Au lieu de faire pression auprès des fournisseurs pour obtenir une baisse des émissions de carbone, il est essentiel de commencer par déterminer dans quelle mesure les chaînes de valeur peuvent être optimisées. La fonction achats a l’opportunité de revenir aux besoins fonctionnels pour l’entreprise de recourir à des ressources externes, et de qualifier les différentes solutions possibles dans une logique économique et durable.

L’exemple d’un distributeur de boissons

Le leader mondial des machines de distribution de bois- sons et de snacks était dans une logique de baisse des coûts d’achat, au travers d’une démarche de standardisation et de massification. Le manager de la mission a décidé de revenir aux besoins du « business ». La finalité de l’entreprise est-elle l’achat de machines de distribution ou l’obtention d’un revenu lorsqu’un client achète une boisson ou un snack ?

Il est important de s’interroger sur le coût complet d’un « business ». En effet, le coût d’achat de la machine peut être secondaire par rapport aux coûts des personnels qui nettoient et remplissent les machines. Si les collaborateurs se déplacent moins souvent pour renouveler les ingrédients nécessaires, cela génèrera moins de déplacements et mobilisera moins de personnes.

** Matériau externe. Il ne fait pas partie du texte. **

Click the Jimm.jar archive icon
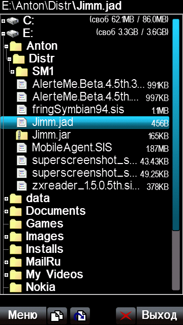The width and height of the screenshot is (183, 325). [x=22, y=136]
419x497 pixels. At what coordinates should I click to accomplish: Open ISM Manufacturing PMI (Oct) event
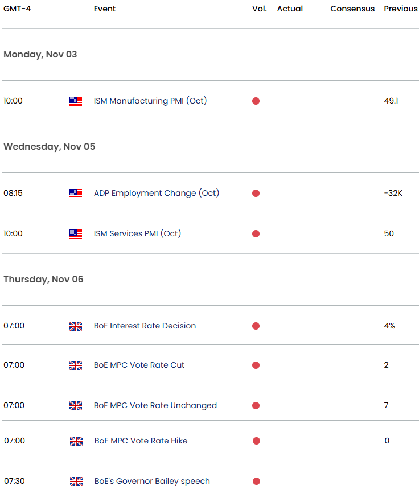pyautogui.click(x=150, y=101)
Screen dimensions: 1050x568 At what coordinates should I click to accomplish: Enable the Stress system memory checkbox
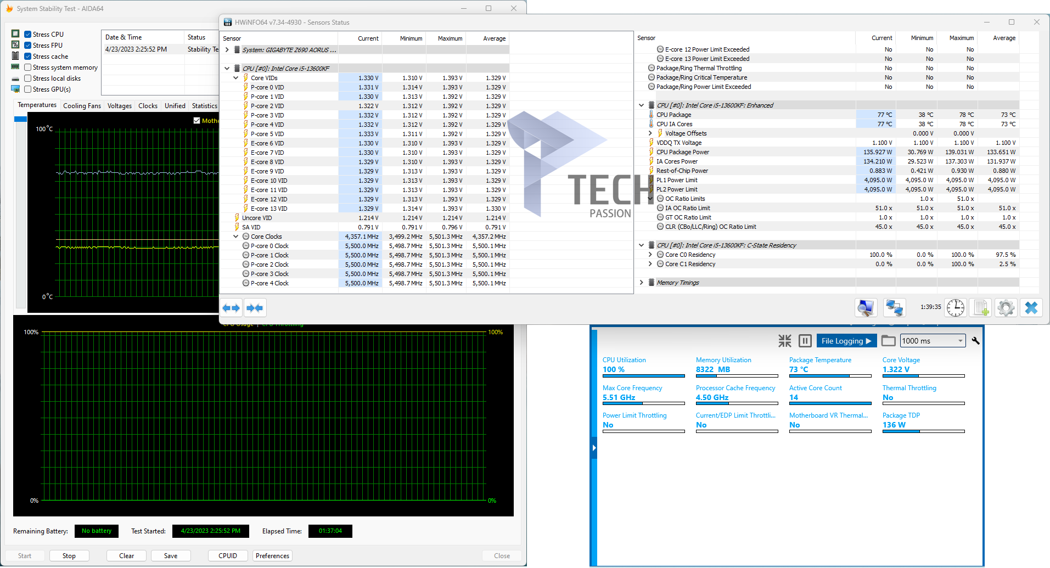pos(28,68)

L’objectif est de redéfinir la typologie des machines et de réduire la fréquence des passages afin de réaliser des économies, tout en diminuant l’empreinte carbone.

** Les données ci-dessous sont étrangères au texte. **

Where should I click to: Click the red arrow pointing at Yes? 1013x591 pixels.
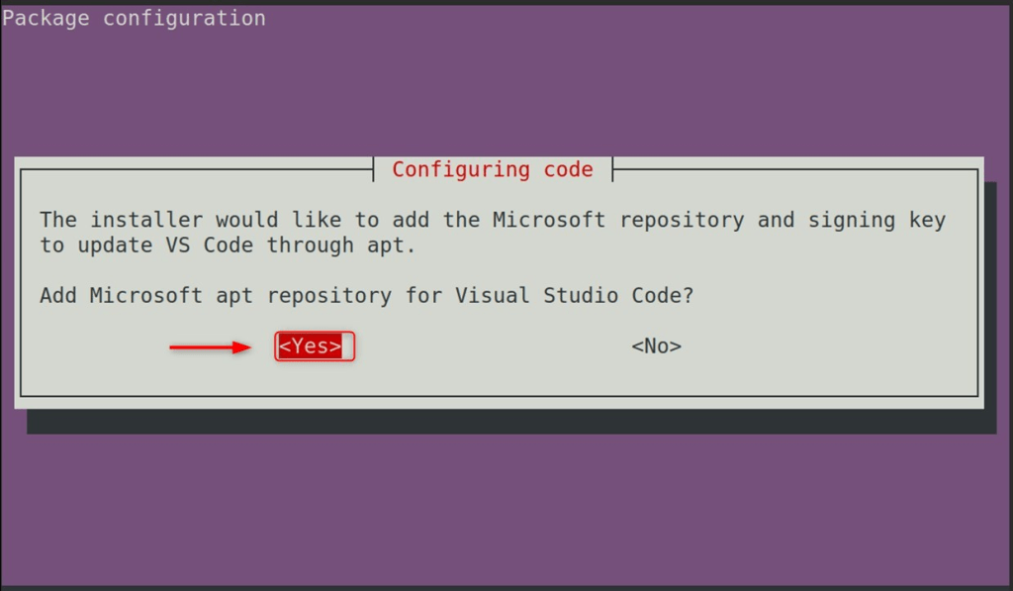213,346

L’optimisation des chaines de valeur

 

La révision des chaînes de valeur permet d’identifier toutes les opportunités de création de valeur. L’examen de la proposition de valeur conduit à regarder le besoin dans son ensemble, avec des chiffres précis et des évaluations quantifiées. Toutes les options doivent être investiguées en prenant en compte la notion de durabilité, avant de se fixer sur une voie.

Ainsi, des machines différentes – par exemple, avec davantage de matières premières et des filtres plus efficaces – peuvent apporter aux clients des solutions pour délivrer des services de boissons chaudes optimisées et espacer la fréquence du nettoyage et du restockage des machines. La fonction Achats facilite alors la création de solutions via l’innovation.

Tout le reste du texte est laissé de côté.